September 11th, 2008 Balaji Varanasi No comments

In this post I will highlight some of Lucene’s search functionality. Refer to part one of this series for creating indexes using Lucene.

Searching in Lucene involves submitting a search query to the IndexSearcher class. The IndexSearcher executes this query against an index and returns search results (hits). Here is a prototype implementation:

public Hits searchIndex(Query q) throws Exception
  {
    IndexSearcher searcher = new IndexSearcher("c:/lucene/index");
    return searcher.search(q);
  }

The IndexSearcher constructor takes the path to the index it needs to search against. The IndexSearcher class is thread safe and Lucene API recommends opening and using one IndexSearcher for all searches.

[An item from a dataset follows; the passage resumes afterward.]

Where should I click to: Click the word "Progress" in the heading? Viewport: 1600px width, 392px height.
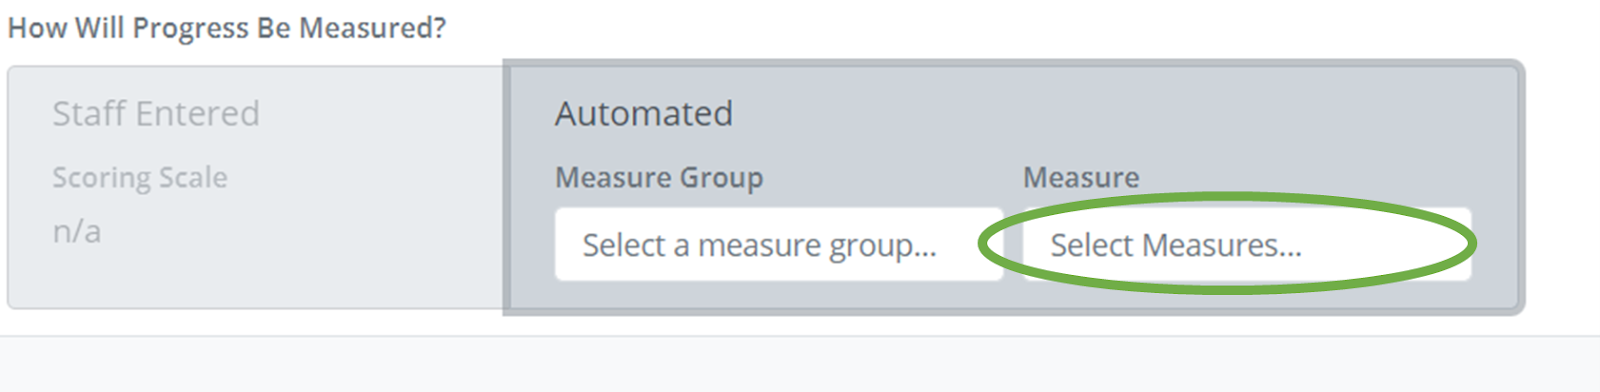pyautogui.click(x=190, y=28)
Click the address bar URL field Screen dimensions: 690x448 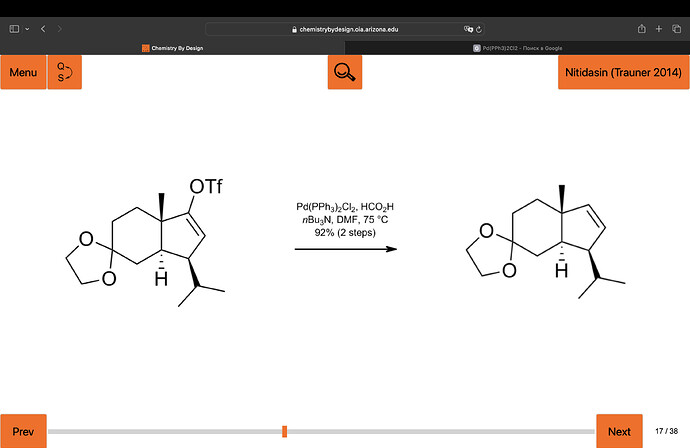pyautogui.click(x=345, y=29)
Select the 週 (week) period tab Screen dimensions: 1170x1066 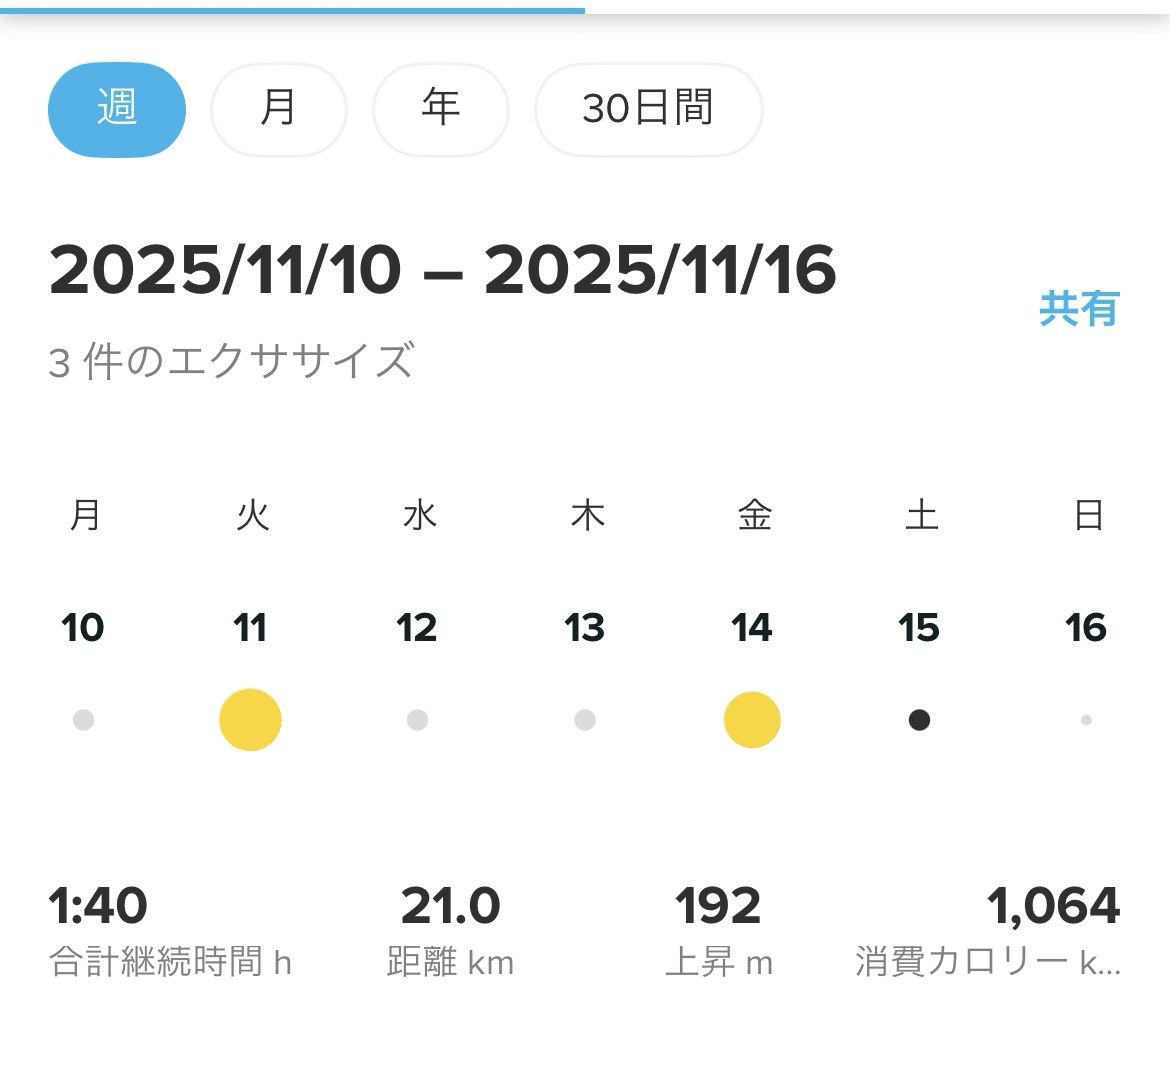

The Query class is an abstract class that encapsulates a user input. The simplest way to generate a concrete query is to use the QueryParser class. The following code generates a query for all the employees whose first name is Judy:

QueryParser parser = new QueryParser("firstName", new SimpleAnalyzer());
Query query = parser.parse("Judy");
Hits hits = searchIndex(query);

The first parameter to the QueryParser is the field name in the document against which the query is being made. For better results, the analyzer passed as the second parameter should be of the same type that is used while creating indexes.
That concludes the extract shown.